━━━ Data records ━━━
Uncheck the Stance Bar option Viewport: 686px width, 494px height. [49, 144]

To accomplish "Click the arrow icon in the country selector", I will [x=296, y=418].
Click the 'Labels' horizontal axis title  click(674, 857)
━━━
━━━ Data records ━━━
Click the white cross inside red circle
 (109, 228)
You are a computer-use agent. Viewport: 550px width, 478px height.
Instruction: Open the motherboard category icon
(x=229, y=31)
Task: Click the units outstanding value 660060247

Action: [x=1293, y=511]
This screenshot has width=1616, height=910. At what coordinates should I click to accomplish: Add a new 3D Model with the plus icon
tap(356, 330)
━━━
━━━ Data records ━━━
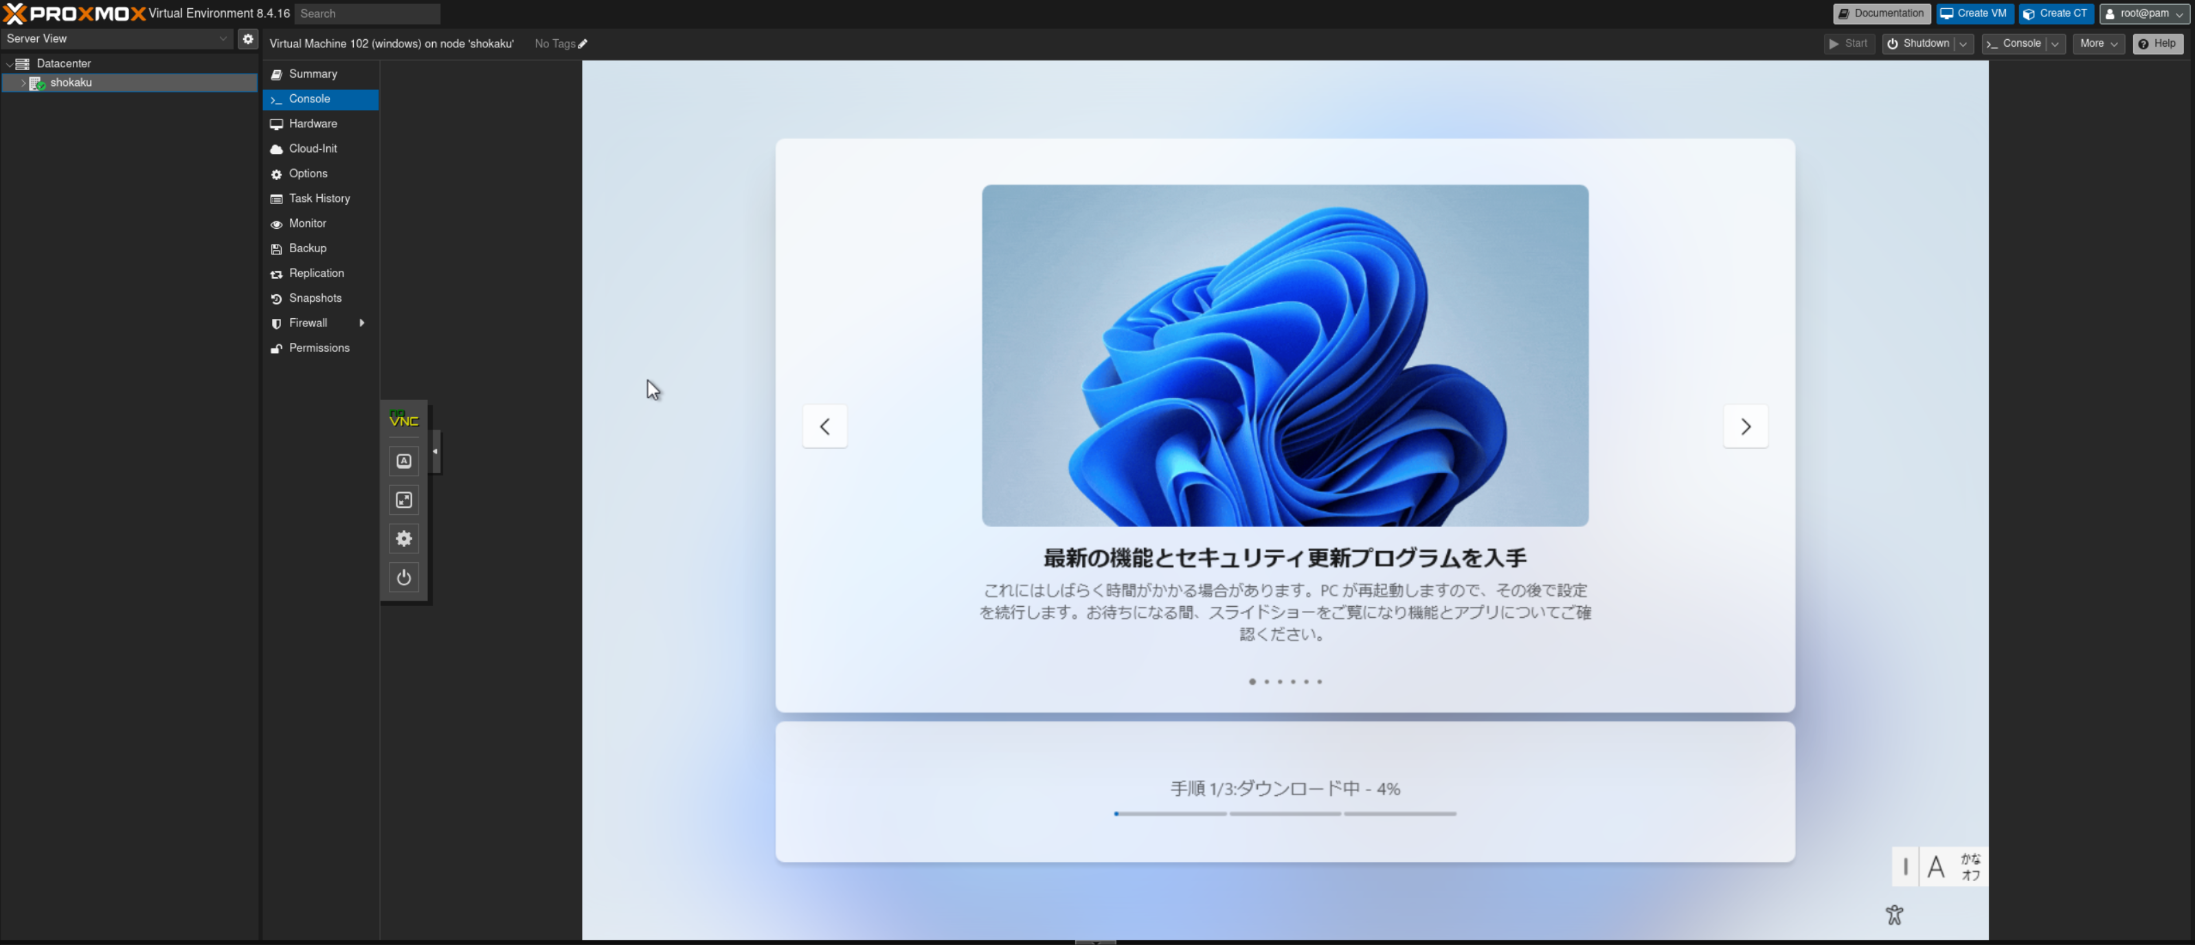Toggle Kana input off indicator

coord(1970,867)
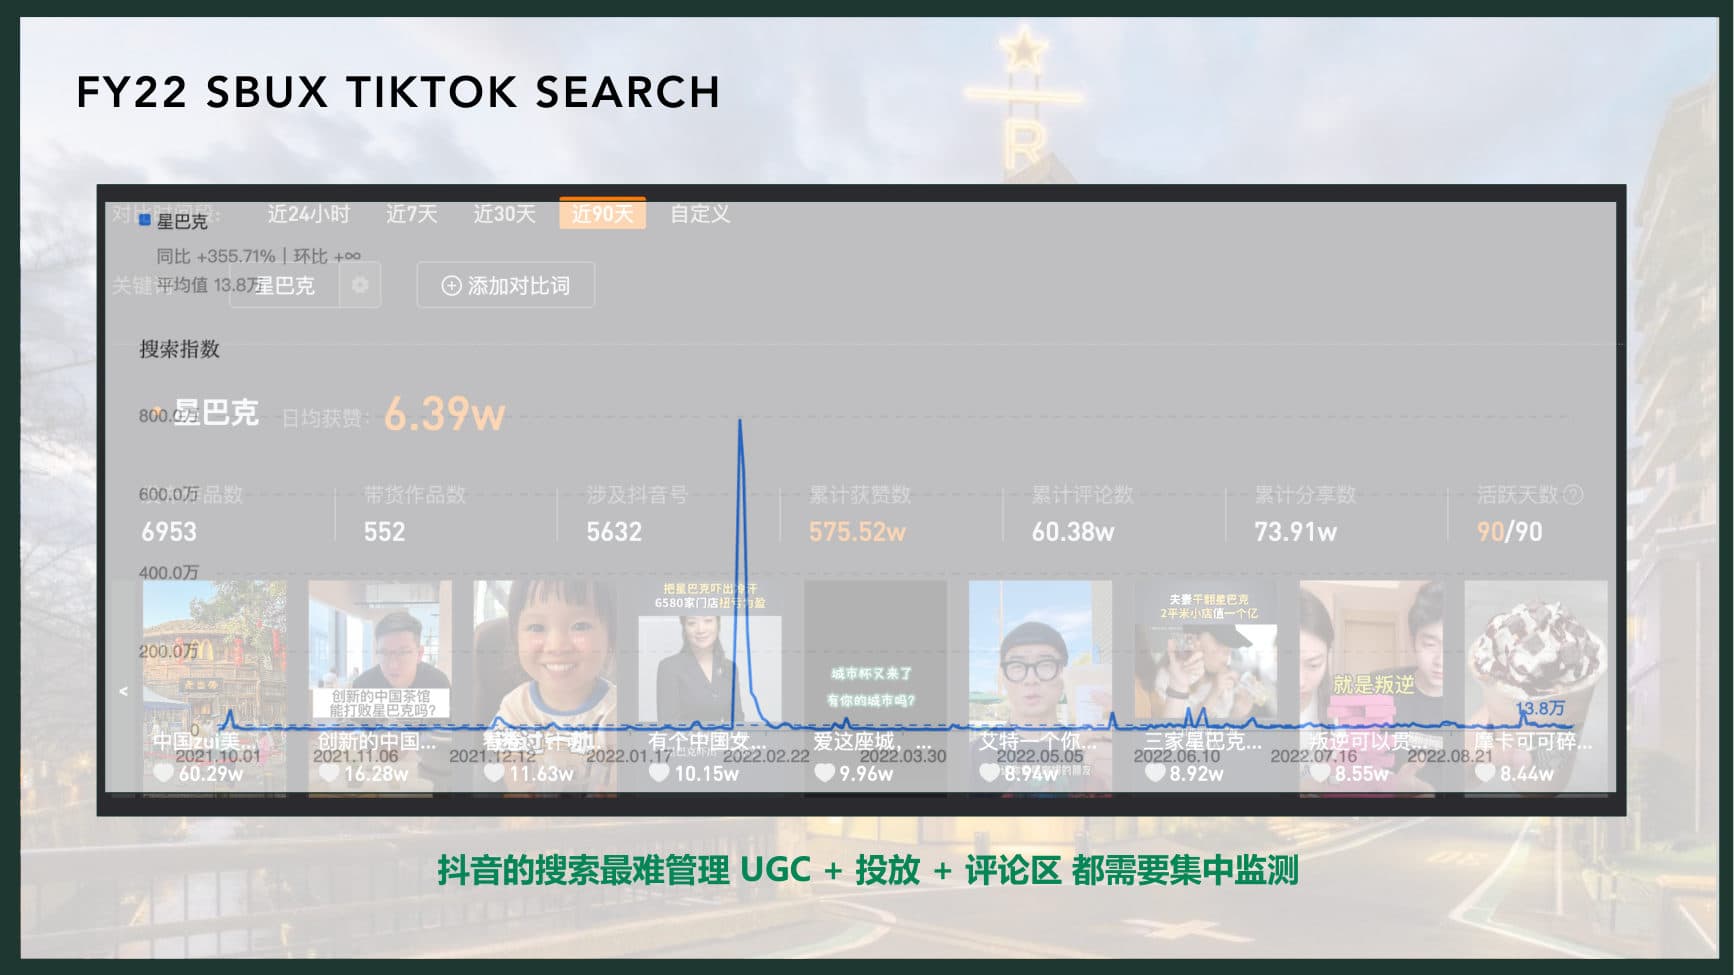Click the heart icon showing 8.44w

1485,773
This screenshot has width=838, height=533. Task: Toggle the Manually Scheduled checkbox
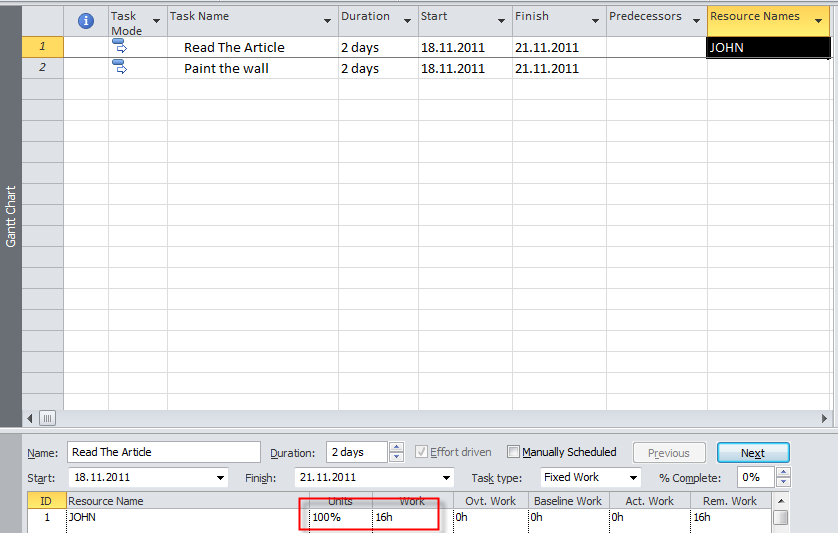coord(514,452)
━━━
--- Work to do ---
Turn the entries above, from the line with "will [x=296, y=418]." to the line with "Click the 'Labels'", into a numbered list, skipping any blank lines.

--- Result for this exercise ---
1. To accomplish "Click the arrow icon in the country selector", I will [x=296, y=418].
2. Click the 'Labels' horizontal axis title  click(674, 857)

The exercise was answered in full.